▶ _WHAT IS ASKED_
Return every line of the entries below that contains the word "should", matching case exactly.

▶ _GIVEN DATA_
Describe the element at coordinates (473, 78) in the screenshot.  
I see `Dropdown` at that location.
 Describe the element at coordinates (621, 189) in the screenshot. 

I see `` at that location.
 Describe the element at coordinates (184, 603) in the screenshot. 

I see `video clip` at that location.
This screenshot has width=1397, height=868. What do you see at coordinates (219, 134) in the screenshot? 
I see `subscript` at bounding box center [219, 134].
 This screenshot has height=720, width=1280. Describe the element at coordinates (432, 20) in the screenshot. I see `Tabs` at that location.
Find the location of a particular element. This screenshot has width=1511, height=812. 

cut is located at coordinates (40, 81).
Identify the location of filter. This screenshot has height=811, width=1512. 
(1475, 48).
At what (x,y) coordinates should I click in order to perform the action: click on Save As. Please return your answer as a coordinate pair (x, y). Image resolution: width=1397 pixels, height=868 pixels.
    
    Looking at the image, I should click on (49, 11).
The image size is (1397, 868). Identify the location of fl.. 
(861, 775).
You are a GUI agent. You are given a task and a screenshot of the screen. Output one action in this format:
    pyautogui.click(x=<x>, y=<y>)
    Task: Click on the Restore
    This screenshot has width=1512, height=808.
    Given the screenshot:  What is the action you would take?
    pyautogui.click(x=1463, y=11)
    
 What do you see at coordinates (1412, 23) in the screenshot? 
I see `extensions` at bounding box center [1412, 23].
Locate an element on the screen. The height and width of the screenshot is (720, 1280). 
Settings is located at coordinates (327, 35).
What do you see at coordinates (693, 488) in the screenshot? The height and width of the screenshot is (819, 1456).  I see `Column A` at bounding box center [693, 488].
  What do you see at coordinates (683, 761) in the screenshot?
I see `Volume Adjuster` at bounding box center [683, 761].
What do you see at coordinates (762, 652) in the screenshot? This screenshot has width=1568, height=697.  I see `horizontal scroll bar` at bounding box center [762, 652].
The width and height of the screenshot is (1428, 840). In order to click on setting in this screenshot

▶ _FULL SOLUTION_
At what (x,y) coordinates should I click in order to perform the action: click on Save As. Please return your answer as a coordinate pair (x, y). Image resolution: width=1397 pixels, height=868 pixels.
    Looking at the image, I should click on (49, 11).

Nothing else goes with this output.